De modo geral nossos jogadores, tidos como ídolos, são tietes dos setores mais apodrecidos dos segmentos burgueses com representações no parlamento e no executivo. O Neymar, por exemplo, me dá nojo, como me enojava o tais de “Ronaldilhos”, amigos de Aécio e da direitona sem vergonha. Nessas últimas eleições golpeadas e fake news o Neymar, que me causa asco e náuseas, apoiou o miliciano Jair Bolsonaro e o bajolou em troca de perdão de multas e “dívidas” de seus luxos e extravagâncias.

Esse tipo de comportamento alienado, sujo e irresponsável não se difere em nada do adotado por coronéis donos de igrejas, seja no campo evangélico e neopentecostal como no católico. Todos são ladrões e salteadores  da consciência  de resistência do povo e da defesa da nossa pátria.

Porém, aqui no Cartas Proféticas, trabalhamos com base na compreensão dialética da realidade, que não é estática nem dogmática.

No meio do nosso povo há vida, há brasas que não se apagam,  apesar de todo o peso massacrante da canalhice capitalista do mercado,  que usa o esporte para assaltar o povo, cegando-o, usando o futebol como ópio entorpecente.

Em face da ameaça da visita do miliciano, laranjal e possivelmente implicado no assassinato de Maielle Franco e Anderson – e de quantos mais? – Jair Bolsonaro ir ao estádio do Santos para assistir o jogo com o São Paulo no próximo  sábado (16/11), a torcida e o treinador reagem com indignação e não querem aceitá-lo. Mas, certamente o arrogante, cercado de jagunços e de milicianos, insensível ao povo, sob o pretexto de que é presidente (?) da república (da qual ele suruba) irá e de lá da gabinete de privilégios, com aquele olhar  psicopata e esquizofrênico,  olhará para o nada e para ninguém. Irá porque é tumultuador  e oportunista, como sempre o foi.

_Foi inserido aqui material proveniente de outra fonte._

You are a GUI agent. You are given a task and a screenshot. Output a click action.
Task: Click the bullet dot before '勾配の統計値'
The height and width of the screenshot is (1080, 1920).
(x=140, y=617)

Porém, aleluia!, impressiono-me com os sinais de vida do movimento que rejeita a presença dessa figura desprezível e abjeta.

A torcida do Santos enviou carta ao presidente do Clube pontuando as obras sociais dessa empresa de futebol e o amplo nível de compreensão da diversidade humana de nosso povo, ao contrário das posições homofóbicas, racistas, fundamentalistas e fascistas do miliciano golpista na presidência. “Repudiamos o palanque político que essa visita significa e reforçamos que os posicionamentos ideológicos de Bolsonaro são incompatíveis com a pluralidade social, racial, étnica e cultural da torcida santista e de toda a história de luta da Torcida Jovem contra a ditadura militar, enaltecida por esse político”, diz trecho da carta. E acrescenta profeticamente: “o Santos Futebol Clube tem se posicionado frequentemente sobre diversas causas sociais, honrando sua história de 107 anos e servindo como exemplo aos demais clubes do Brasil. Não fazemos amistosos contra os que tentam acabar com nossa liberdade”.

Sobre as raízes do treinador do Santos, Jorge Sampaoli, incomodado com a presença inimiga do Bozo, é essencial que entendamos que nada nasce do nada.

Sampaoli tem fonte onde bebe sua indignação. Ele se conceitua  como de “centro-esquerda” e peronista. Em  eleições argentinas apoiou Néstor e Cristina Kirchner, presidentes entre 2003 e 2015. No Chile se solidariza com o levante do povo contra as desgraças neoliberais, que o ditador Augusto Pinochet, ídolo do miliciano suruba do Brasil, impôs à constituição nazista e neoliberal de lá, que o povo começa a derrubar com muita mobilização e luta.

Esses sinais são brasas vivas que podem ser tomadas como parte do fogo revolucionário que queimará toda essa classe opressora, injusta, pelega e traidora. Unidas à luta de resistência e de avanços, são altamente apreciáveis.

O ideal, se já houvesse acúmulo organizado,  que de duas uma: o povo impedisse a entrada do meliante, de seus jagunços e milicianos puxa sacos ou o corresse de lá como se fosse um câncer a ser extirpado pela força da vida.